[Dataset entries]

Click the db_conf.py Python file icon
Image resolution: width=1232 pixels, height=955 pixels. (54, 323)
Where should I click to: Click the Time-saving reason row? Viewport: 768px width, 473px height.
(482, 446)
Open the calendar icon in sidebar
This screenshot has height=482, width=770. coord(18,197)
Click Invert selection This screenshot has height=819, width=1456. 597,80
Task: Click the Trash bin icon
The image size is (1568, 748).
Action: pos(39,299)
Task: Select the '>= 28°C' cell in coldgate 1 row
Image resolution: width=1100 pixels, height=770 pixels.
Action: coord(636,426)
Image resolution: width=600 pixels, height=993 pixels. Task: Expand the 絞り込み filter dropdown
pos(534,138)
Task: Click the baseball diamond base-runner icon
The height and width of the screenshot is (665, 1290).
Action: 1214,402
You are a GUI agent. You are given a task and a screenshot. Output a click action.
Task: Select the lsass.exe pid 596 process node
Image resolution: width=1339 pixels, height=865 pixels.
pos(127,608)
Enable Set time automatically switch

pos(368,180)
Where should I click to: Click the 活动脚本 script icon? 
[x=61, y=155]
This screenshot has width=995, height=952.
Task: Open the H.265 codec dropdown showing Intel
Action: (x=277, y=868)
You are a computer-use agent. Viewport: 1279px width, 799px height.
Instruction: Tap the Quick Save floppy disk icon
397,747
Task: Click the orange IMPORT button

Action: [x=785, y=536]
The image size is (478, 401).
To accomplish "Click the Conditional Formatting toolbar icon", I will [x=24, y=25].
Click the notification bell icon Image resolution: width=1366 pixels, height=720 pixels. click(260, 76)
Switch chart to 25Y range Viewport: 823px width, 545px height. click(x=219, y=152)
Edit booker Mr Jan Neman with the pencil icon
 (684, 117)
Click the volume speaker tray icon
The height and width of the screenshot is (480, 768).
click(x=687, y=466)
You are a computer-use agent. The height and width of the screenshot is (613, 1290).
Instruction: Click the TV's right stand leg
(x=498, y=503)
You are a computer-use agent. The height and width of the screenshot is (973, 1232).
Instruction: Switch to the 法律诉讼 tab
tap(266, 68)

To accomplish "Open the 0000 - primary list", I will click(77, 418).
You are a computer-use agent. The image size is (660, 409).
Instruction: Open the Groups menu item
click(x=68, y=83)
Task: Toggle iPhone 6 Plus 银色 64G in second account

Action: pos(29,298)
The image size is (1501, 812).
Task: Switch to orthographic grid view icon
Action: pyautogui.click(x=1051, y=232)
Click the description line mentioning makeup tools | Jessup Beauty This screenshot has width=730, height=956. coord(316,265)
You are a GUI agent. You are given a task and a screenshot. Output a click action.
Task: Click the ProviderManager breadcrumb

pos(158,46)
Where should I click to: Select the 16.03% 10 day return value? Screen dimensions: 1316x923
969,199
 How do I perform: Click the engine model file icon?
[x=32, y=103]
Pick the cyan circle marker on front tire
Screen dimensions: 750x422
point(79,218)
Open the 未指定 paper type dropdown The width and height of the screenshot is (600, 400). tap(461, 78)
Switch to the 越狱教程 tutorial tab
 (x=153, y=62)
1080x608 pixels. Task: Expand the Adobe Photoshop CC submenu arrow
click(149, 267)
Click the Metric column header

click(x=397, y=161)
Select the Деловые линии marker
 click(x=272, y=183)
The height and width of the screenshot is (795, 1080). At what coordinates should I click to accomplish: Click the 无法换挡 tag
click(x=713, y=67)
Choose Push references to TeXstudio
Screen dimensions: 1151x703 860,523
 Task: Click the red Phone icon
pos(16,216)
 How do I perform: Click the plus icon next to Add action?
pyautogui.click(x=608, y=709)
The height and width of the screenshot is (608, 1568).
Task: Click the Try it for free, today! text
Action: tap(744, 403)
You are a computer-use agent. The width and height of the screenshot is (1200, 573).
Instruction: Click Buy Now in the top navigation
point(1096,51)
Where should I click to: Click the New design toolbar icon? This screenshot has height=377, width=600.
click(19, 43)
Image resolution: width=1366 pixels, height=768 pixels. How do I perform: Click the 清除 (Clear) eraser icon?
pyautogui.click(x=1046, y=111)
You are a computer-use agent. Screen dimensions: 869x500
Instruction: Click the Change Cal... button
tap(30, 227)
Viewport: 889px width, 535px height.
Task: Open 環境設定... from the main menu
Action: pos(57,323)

→ Problem to solve:
With the line containing "You are a computer-use agent. Screen" as the first and the last line of the records as the final one, print exactly the lines in that span.

→ Your response:
You are a computer-use agent. Screen dimensions: 869x500
Instruction: Click the Change Cal... button
tap(30, 227)
Viewport: 889px width, 535px height.
Task: Open 環境設定... from the main menu
Action: pos(57,323)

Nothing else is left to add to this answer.